▶ Work instruction:
The first line of the entries through the line bearing "This screenshot has height=750, width=422.": copy these lines exactly and return nothing else.
+++ Source records
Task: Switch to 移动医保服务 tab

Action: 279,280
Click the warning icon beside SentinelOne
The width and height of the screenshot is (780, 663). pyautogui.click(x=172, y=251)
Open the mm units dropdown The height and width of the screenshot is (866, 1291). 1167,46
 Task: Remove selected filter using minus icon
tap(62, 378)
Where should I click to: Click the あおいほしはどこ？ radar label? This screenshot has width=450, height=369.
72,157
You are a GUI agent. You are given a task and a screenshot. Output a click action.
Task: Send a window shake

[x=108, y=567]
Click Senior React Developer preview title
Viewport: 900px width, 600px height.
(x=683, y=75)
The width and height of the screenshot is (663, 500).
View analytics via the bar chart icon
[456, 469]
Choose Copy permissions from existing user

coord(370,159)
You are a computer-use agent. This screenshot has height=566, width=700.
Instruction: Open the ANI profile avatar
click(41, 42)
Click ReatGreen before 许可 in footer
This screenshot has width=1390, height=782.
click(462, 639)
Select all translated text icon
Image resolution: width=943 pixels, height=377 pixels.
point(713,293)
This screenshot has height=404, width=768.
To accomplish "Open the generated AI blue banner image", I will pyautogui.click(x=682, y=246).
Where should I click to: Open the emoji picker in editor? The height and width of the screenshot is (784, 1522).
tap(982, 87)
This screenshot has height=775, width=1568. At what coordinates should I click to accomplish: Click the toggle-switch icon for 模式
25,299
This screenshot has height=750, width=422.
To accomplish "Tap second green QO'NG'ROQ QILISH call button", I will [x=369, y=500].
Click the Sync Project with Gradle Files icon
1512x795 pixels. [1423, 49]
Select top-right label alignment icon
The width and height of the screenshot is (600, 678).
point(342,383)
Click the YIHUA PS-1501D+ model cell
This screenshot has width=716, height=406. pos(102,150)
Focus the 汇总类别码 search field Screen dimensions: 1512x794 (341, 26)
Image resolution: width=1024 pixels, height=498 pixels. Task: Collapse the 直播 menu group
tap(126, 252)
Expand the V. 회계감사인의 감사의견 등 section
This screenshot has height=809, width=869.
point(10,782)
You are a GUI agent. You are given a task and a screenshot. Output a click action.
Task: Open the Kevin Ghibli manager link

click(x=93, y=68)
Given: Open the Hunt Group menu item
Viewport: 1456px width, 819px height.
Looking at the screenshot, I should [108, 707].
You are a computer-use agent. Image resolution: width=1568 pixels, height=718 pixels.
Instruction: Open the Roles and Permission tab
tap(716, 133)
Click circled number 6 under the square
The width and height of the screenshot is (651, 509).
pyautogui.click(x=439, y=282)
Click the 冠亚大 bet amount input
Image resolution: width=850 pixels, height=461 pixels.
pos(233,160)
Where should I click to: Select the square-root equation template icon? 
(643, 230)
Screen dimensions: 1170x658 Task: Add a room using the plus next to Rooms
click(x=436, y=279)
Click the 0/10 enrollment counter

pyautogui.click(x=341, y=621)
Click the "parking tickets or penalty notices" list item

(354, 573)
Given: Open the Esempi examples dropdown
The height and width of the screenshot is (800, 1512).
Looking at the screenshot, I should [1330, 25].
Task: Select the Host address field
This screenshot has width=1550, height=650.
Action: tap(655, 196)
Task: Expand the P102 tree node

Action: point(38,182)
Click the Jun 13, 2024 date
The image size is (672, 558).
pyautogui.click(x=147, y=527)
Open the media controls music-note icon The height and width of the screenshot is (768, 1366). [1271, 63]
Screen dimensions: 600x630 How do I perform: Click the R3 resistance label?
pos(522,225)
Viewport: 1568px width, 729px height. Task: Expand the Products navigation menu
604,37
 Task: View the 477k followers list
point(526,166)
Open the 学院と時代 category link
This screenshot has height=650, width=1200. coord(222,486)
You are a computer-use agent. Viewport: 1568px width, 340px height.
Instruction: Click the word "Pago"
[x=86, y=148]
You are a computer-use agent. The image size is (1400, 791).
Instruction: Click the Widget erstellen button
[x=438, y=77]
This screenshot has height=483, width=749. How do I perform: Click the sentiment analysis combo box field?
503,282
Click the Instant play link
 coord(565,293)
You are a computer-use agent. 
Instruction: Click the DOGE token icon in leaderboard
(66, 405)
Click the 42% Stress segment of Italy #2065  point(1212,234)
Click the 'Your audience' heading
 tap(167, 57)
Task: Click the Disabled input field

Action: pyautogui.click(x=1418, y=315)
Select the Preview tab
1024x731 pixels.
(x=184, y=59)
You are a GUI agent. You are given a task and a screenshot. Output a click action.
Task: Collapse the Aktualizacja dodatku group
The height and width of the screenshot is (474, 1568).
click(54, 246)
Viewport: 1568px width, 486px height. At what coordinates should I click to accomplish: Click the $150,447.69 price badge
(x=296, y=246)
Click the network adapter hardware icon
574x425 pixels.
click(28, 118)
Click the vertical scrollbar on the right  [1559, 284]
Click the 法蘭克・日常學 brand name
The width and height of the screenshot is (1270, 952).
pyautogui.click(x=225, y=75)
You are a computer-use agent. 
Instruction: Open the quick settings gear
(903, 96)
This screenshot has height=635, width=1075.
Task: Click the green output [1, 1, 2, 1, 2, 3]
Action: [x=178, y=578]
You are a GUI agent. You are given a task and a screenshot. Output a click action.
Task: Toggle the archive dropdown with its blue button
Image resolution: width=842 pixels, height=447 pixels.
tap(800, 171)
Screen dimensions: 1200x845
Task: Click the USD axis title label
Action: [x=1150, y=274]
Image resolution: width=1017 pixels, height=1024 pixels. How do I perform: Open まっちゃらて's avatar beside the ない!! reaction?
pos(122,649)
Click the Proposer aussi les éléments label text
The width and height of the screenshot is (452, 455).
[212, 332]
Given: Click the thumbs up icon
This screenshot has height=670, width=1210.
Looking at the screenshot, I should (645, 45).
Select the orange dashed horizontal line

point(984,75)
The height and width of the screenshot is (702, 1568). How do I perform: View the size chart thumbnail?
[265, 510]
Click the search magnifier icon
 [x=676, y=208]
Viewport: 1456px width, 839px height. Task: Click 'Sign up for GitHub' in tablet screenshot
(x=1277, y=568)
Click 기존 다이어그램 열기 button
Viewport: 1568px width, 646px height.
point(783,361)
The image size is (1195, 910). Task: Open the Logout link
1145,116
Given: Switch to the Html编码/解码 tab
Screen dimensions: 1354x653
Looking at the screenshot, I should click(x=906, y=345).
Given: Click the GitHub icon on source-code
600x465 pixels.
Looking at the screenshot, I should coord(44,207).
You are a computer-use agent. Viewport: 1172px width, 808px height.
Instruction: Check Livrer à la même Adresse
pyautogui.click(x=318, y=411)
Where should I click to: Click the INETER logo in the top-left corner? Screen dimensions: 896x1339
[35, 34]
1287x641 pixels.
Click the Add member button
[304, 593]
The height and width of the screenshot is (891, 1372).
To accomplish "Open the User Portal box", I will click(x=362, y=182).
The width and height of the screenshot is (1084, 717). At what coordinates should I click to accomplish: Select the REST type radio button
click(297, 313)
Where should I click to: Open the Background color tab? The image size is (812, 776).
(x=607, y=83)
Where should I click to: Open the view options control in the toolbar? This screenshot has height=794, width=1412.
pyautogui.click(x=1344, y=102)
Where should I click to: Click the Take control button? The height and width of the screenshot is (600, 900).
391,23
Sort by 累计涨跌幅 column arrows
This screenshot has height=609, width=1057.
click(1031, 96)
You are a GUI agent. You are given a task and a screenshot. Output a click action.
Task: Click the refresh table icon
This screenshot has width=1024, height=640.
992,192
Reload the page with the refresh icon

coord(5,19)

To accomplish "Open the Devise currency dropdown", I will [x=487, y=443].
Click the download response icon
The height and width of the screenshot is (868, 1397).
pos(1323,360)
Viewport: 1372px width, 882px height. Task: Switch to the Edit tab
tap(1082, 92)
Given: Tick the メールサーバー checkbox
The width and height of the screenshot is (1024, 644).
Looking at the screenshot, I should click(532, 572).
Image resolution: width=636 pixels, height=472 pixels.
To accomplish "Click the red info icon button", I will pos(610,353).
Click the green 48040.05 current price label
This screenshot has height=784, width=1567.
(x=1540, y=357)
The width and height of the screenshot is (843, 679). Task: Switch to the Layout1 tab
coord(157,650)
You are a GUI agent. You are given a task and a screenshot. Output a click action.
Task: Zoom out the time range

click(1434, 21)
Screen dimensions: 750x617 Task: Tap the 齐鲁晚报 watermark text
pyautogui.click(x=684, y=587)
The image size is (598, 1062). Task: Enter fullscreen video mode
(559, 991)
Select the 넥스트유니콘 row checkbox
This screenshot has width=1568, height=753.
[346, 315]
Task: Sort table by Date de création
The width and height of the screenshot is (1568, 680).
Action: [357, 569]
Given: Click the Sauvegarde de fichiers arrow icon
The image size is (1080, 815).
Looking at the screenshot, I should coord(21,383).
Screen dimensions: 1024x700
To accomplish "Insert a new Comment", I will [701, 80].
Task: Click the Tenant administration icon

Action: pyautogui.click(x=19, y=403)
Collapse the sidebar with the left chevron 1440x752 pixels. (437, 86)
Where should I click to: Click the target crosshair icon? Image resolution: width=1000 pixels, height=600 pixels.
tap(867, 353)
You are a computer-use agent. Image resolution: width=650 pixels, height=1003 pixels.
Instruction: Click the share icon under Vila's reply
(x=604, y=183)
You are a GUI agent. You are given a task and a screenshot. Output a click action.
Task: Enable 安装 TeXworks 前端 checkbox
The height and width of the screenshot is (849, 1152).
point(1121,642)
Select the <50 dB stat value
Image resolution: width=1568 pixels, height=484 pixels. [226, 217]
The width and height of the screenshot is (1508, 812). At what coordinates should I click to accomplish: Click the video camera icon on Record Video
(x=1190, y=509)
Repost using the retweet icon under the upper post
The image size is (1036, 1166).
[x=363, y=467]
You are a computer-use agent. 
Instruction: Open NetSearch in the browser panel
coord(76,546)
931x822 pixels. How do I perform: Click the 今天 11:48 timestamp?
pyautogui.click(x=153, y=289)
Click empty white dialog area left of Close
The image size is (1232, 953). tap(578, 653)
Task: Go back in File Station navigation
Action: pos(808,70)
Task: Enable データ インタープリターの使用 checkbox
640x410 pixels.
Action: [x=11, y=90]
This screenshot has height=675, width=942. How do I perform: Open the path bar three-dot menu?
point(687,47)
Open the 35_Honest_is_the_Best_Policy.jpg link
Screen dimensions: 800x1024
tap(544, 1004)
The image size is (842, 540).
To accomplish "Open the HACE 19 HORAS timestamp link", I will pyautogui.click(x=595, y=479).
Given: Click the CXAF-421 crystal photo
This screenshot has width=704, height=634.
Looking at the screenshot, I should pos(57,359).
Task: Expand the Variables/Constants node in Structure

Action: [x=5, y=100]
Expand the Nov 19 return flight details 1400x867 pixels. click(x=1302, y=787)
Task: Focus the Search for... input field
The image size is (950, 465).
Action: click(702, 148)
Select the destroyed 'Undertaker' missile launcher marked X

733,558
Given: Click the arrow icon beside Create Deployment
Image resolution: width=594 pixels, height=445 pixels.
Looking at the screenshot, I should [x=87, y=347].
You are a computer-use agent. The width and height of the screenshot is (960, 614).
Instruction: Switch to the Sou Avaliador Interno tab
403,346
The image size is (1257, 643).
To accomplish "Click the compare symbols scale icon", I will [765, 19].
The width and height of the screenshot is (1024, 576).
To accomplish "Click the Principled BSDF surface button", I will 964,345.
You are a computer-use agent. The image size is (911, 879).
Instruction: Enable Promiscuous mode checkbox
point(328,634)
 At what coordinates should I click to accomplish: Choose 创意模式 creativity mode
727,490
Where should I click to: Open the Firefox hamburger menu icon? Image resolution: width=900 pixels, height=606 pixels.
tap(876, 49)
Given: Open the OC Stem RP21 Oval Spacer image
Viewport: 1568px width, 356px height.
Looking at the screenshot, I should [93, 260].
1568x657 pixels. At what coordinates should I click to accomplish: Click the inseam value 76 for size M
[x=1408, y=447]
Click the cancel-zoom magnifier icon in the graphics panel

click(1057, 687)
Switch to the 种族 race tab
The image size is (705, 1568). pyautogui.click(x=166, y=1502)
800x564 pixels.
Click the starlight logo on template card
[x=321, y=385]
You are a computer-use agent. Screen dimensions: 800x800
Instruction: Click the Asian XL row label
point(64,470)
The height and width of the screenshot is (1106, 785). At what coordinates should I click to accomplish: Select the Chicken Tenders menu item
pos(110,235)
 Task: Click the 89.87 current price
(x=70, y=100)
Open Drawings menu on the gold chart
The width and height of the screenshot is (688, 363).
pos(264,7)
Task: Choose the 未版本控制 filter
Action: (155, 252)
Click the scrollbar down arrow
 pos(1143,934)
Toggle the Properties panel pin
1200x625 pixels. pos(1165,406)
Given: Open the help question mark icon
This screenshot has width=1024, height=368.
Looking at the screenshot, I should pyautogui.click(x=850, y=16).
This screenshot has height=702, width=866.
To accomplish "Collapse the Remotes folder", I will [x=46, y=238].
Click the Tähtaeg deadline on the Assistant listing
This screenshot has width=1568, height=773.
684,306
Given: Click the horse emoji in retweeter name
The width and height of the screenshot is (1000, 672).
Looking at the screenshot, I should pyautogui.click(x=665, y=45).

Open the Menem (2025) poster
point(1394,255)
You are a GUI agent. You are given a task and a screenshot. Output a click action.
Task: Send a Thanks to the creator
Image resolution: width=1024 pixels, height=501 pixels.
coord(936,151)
++++++
▶ Exercise response:
Task: Switch to 移动医保服务 tab

Action: 279,280
Click the warning icon beside SentinelOne
The width and height of the screenshot is (780, 663). pyautogui.click(x=172, y=251)
Open the mm units dropdown The height and width of the screenshot is (866, 1291). 1167,46
 Task: Remove selected filter using minus icon
tap(62, 378)
Where should I click to: Click the あおいほしはどこ？ radar label? This screenshot has width=450, height=369.
72,157
You are a GUI agent. You are given a task and a screenshot. Output a click action.
Task: Send a window shake

[x=108, y=567]
Click Senior React Developer preview title
Viewport: 900px width, 600px height.
(x=683, y=75)
The width and height of the screenshot is (663, 500).
View analytics via the bar chart icon
[456, 469]
Choose Copy permissions from existing user

coord(370,159)
You are a computer-use agent. This screenshot has height=566, width=700.
Instruction: Open the ANI profile avatar
click(41, 42)
Click ReatGreen before 许可 in footer
This screenshot has width=1390, height=782.
click(462, 639)
Select all translated text icon
Image resolution: width=943 pixels, height=377 pixels.
point(713,293)
This screenshot has height=404, width=768.
To accomplish "Open the generated AI blue banner image", I will pyautogui.click(x=682, y=246).
Where should I click to: Open the emoji picker in editor? The height and width of the screenshot is (784, 1522).
tap(982, 87)
This screenshot has height=775, width=1568. At what coordinates should I click to accomplish: Click the toggle-switch icon for 模式
25,299
This screenshot has height=750, width=422.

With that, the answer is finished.